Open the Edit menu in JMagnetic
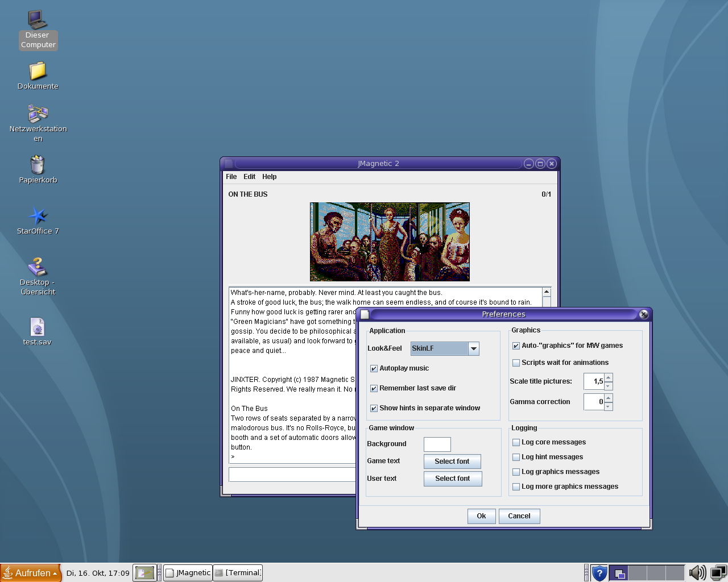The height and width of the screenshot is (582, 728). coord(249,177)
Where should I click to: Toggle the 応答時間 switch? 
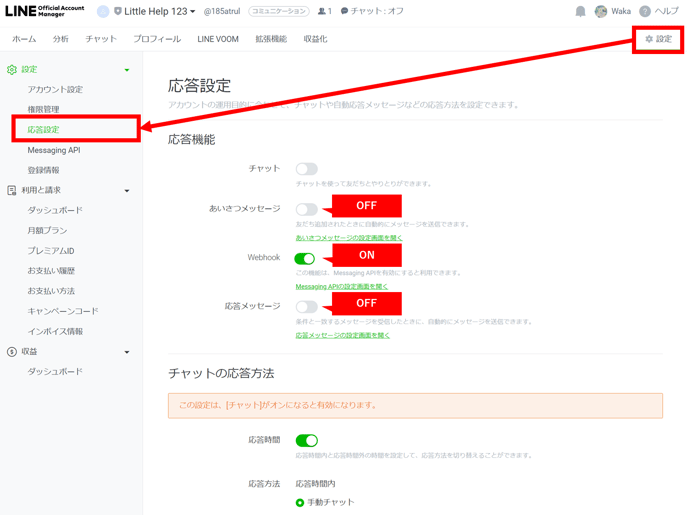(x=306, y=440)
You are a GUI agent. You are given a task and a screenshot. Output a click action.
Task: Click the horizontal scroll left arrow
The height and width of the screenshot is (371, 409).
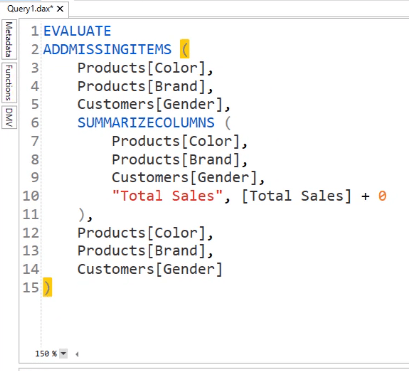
---
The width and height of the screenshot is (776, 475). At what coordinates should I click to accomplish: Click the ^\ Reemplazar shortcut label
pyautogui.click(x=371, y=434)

Instructions for the task: Whatever pictures the records hold, omit them; give again exactly the lines from the one containing "Open the Edit menu in JMagnetic" through the one containing "The height and width of the screenshot is (371, 409).".

Answer:
Open the Edit menu in JMagnetic
The height and width of the screenshot is (582, 728). coord(249,177)
Where should I click to: Toggle the 応答時間 switch? 
(x=306, y=440)
You are a GUI agent. You are given a task and a screenshot. Output a click action.
Task: Click the horizontal scroll left arrow
The height and width of the screenshot is (371, 409).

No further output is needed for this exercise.